Shania Twain at Hutchinson Field, 2003
By Mark Guarino
Thousands of people participated in what was possibly the biggest live television audience in the city when country pop star Shania Twain taped a prime time special Sunday in downtown Chicago.
Over 50,000 people attended the free show, which will air as a two-hour concert special on NBC Aug. 19. Twain — who has not performed live in almost three years — will use the show to hype her fall tour.
Twain is the second performer to turn the contingent of soccer fields into a major outdoor music venue. The first was the British art rock band Radiohead in 2001.
Twain’s show kicked off just before sunset over Hutchinson Field, buttressed between Buckingham Fountain and the Field Museum. Three cranes with television cameras swept over the crowd throughout while fireworks periodically exploded high above.
The affable cheerleader persona Twain has long cultivated — along with her showy nine-member band of multi-instrumentalists — is tailored for television. As the night wore on, Twain tried different ways, with varying degrees of success to make the magnitude of such a large event work for the small screen. Her reliance on audience participation was an attempt to humanize things, but it often backfired. A male suitor who proposed to his girlfriend onstage was hyperactive to an uncomfortable degree (as was watching the couple woodenly slow dance to “When You Kiss Me”). Another time, after “picking” crowd members to help her sing (a stage bit long due for retirement), Twain settled upon three little girls. Their perfectly timed cuteness suggested the entire interaction was staged.

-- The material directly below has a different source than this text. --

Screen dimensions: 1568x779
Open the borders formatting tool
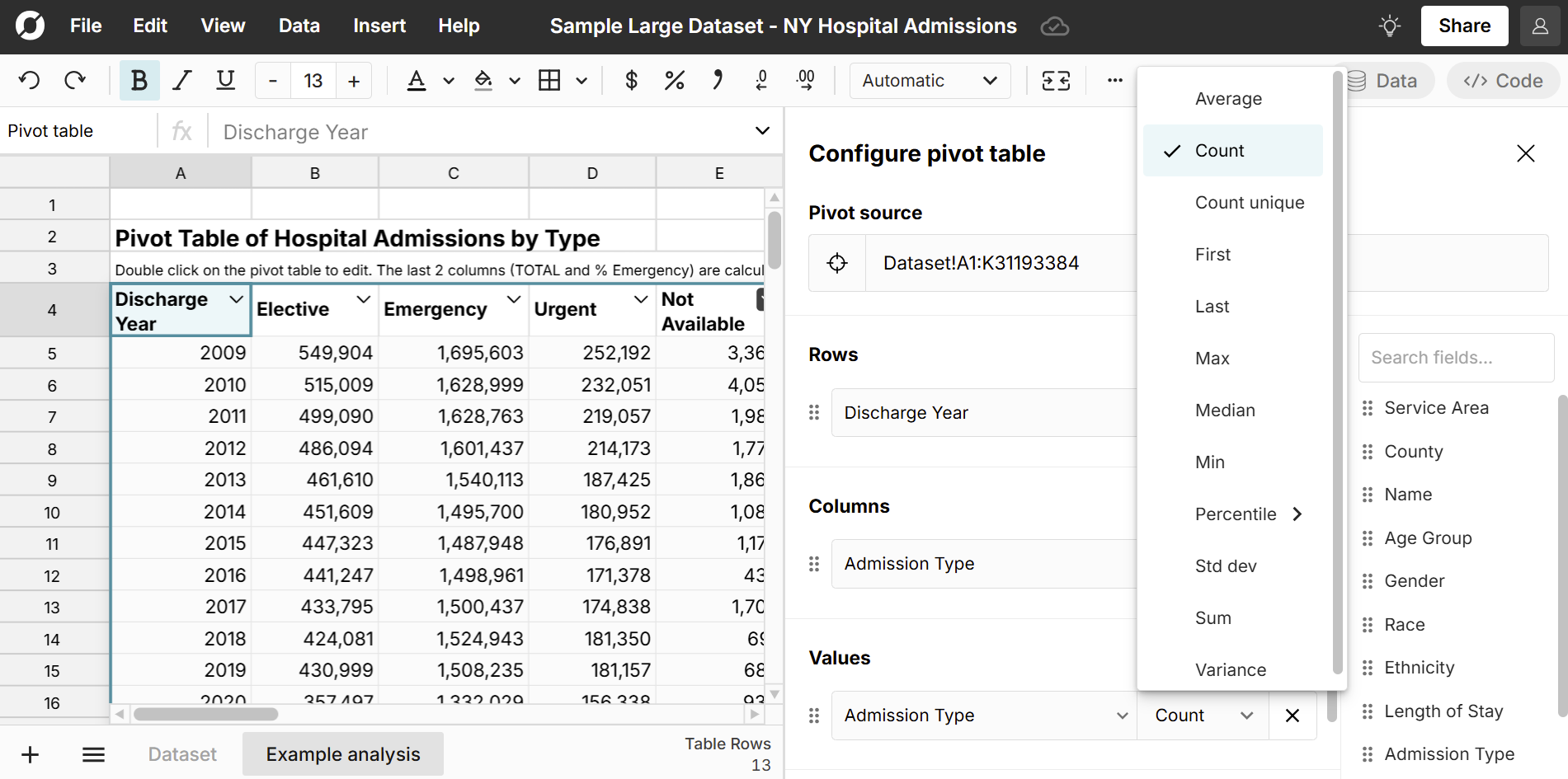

But that’s to be expected from an arena-sized show designed for the living room. Twain played the proper host, entering with a neon yellow top to guarantee she was the center of attention and later ratcheting up the glamour with subsequent costume changes.

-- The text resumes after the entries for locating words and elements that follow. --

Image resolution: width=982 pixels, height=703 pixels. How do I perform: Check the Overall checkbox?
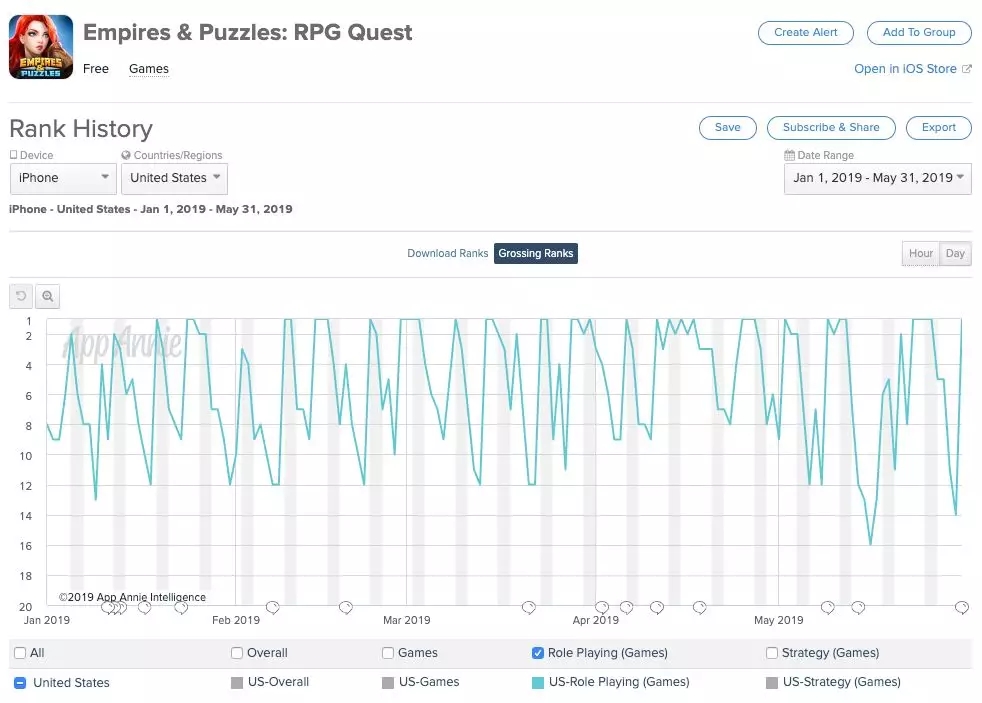coord(237,653)
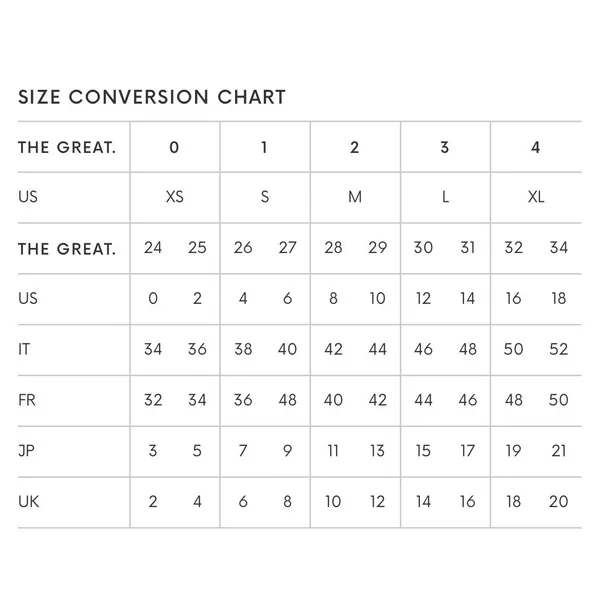Click IT size 38 cell
Viewport: 600px width, 600px height.
coord(243,349)
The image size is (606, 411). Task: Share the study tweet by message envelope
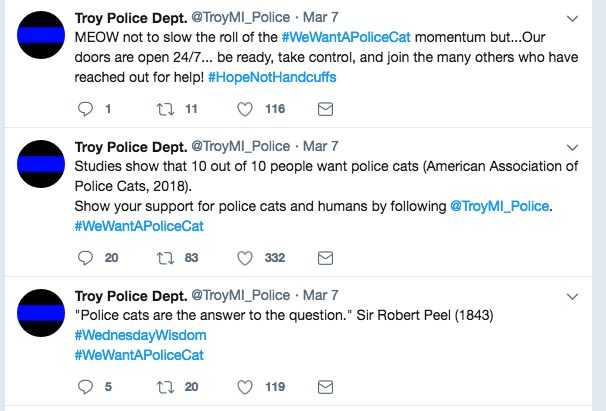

A majority of the setlist came from her blockbuster breakthrough “Come On Over” (Mercury) and its follow-up, “Up!” (Mercury), released last winter. Every song was arranged for heavy delivery — a trio of fiddlers (“Honey I’m Home”) a four-guitar line (“Up!”) and a six-man string section (“Thank You Baby!”) sold their respective songs in bulk.
Although most of her show was strong on power ballads and arena pop, she did return to her country roots with a slimmed-down version of “No One Needs To Know,” a country shuffle from the mid-‘90s. Twain may be a country star who has the least to do with country music, but she remains true to the music’s populism and has a knack for making even a field of thousands feel like they’re at a downhome get-together.